BEGIN THE DATA

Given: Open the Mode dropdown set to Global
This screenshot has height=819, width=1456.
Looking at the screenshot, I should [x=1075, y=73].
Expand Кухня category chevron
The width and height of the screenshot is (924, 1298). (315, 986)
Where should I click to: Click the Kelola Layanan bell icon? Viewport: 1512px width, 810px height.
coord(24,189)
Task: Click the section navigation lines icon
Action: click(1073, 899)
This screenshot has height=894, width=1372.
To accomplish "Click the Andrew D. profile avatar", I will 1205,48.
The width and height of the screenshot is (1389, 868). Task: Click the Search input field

END THE DATA

• **EXERCISE OBJECTIVE**: Each record above should be transcribed exactly.

• **ANSWER SECTION**:
Given: Open the Mode dropdown set to Global
This screenshot has height=819, width=1456.
Looking at the screenshot, I should [x=1075, y=73].
Expand Кухня category chevron
The width and height of the screenshot is (924, 1298). (315, 986)
Where should I click to: Click the Kelola Layanan bell icon? Viewport: 1512px width, 810px height.
coord(24,189)
Task: Click the section navigation lines icon
Action: click(1073, 899)
This screenshot has height=894, width=1372.
To accomplish "Click the Andrew D. profile avatar", I will 1205,48.
The width and height of the screenshot is (1389, 868). Task: Click the Search input field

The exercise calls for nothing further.